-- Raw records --

+ + + +

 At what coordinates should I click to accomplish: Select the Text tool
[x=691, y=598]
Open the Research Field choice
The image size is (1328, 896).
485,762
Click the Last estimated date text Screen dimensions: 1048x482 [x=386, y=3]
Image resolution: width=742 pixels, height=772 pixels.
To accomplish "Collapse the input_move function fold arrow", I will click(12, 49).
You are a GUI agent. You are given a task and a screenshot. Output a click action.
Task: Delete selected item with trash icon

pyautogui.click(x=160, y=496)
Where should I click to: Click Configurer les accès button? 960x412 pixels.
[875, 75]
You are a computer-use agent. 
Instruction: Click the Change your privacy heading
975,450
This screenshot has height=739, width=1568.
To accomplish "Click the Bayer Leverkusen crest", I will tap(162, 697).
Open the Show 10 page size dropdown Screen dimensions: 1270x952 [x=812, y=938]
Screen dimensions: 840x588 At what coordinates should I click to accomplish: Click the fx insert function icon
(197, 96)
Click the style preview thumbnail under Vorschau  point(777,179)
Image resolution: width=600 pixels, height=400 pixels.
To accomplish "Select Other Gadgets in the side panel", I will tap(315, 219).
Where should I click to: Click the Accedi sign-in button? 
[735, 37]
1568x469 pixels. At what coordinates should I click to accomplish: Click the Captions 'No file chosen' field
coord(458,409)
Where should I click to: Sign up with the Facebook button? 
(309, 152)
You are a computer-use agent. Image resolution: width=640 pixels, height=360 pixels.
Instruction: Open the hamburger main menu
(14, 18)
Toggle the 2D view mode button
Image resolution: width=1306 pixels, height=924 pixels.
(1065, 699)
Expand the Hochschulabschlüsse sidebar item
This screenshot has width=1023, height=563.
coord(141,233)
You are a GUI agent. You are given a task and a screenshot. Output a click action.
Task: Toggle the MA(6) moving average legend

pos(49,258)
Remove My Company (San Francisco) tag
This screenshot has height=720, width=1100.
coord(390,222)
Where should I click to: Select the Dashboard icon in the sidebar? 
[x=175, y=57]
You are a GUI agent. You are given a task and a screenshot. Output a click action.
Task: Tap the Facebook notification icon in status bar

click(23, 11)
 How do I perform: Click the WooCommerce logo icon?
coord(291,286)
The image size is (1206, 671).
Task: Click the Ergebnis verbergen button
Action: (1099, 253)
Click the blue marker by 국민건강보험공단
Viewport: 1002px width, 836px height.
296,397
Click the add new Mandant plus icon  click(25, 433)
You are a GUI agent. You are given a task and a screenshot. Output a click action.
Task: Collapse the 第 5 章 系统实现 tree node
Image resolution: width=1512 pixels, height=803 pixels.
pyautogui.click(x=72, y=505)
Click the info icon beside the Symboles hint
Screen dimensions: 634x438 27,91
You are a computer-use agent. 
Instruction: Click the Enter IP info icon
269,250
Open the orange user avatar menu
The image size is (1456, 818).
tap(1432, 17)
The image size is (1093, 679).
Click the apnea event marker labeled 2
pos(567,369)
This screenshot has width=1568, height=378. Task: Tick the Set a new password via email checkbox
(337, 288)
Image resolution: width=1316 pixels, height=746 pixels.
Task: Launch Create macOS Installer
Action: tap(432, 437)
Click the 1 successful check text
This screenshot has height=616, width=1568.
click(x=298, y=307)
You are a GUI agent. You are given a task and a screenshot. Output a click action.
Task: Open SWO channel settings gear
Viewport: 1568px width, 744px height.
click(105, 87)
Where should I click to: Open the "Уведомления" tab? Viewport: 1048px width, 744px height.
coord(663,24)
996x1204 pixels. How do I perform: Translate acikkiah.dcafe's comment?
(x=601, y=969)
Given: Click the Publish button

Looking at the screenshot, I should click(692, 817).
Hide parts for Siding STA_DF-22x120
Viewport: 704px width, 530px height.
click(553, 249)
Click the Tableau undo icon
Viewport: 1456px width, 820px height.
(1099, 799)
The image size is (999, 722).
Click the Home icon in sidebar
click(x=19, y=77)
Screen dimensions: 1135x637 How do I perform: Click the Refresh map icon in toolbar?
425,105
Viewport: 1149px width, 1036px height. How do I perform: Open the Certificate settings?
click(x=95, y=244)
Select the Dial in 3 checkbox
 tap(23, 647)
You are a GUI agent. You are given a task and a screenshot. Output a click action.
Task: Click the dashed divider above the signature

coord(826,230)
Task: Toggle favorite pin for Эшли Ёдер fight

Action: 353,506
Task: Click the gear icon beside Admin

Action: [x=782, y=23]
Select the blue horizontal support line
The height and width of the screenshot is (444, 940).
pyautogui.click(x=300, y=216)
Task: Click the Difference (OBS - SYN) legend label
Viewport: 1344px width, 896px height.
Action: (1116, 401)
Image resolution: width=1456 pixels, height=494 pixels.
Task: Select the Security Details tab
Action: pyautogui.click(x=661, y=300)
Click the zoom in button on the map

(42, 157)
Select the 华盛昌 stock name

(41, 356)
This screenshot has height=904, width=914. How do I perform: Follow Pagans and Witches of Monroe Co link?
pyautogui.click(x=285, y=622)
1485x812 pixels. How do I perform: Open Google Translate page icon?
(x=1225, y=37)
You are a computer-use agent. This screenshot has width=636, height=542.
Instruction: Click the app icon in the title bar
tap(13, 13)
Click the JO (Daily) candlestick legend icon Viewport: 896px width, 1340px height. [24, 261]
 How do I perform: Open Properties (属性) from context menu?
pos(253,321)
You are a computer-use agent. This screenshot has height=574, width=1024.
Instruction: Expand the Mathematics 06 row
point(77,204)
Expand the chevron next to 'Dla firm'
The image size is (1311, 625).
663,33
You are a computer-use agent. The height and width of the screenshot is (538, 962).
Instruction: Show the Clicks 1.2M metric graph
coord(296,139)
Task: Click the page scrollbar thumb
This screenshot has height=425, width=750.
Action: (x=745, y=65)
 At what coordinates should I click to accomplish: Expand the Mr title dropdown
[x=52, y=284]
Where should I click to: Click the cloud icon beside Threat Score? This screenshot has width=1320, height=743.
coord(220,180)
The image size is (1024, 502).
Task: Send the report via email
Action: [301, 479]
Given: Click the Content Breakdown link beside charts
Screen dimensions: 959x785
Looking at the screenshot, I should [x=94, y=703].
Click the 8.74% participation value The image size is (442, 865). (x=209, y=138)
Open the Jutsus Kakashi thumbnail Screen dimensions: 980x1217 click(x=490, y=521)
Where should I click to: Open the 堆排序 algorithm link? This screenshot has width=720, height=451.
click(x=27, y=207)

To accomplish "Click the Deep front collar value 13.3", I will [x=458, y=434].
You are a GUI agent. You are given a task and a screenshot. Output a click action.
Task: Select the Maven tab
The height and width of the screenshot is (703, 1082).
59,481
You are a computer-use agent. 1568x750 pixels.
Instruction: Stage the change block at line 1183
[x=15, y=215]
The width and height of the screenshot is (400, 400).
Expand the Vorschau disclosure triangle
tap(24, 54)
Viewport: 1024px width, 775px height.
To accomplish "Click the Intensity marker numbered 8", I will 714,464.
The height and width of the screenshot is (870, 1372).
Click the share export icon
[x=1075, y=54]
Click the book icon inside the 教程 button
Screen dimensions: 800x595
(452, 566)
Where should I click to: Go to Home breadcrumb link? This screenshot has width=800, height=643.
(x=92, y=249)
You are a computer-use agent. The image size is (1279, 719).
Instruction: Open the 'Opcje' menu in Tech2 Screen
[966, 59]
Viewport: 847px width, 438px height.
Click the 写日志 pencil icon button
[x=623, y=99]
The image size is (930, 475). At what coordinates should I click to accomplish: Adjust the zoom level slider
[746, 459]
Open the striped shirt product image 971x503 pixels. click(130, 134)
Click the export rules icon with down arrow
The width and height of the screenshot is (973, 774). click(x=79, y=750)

+ + + +

-- TASK OBJECTIVE --
Update the material from the line that contains "The image size is (999, 722)." through the line that contains "pyautogui.click(x=300, y=216)" by changing "gear icon" to "cog icon". Keep everything else the same and give back only those lines.

-- RESULT OF THE TASK --
The image size is (999, 722).
Click the Home icon in sidebar
click(x=19, y=77)
Screen dimensions: 1135x637 How do I perform: Click the Refresh map icon in toolbar?
425,105
Viewport: 1149px width, 1036px height. How do I perform: Open the Certificate settings?
click(x=95, y=244)
Select the Dial in 3 checkbox
 tap(23, 647)
You are a GUI agent. You are given a task and a screenshot. Output a click action.
Task: Click the dashed divider above the signature

coord(826,230)
Task: Toggle favorite pin for Эшли Ёдер fight

Action: 353,506
Task: Click the cog icon beside Admin

Action: [x=782, y=23]
Select the blue horizontal support line
The height and width of the screenshot is (444, 940).
pyautogui.click(x=300, y=216)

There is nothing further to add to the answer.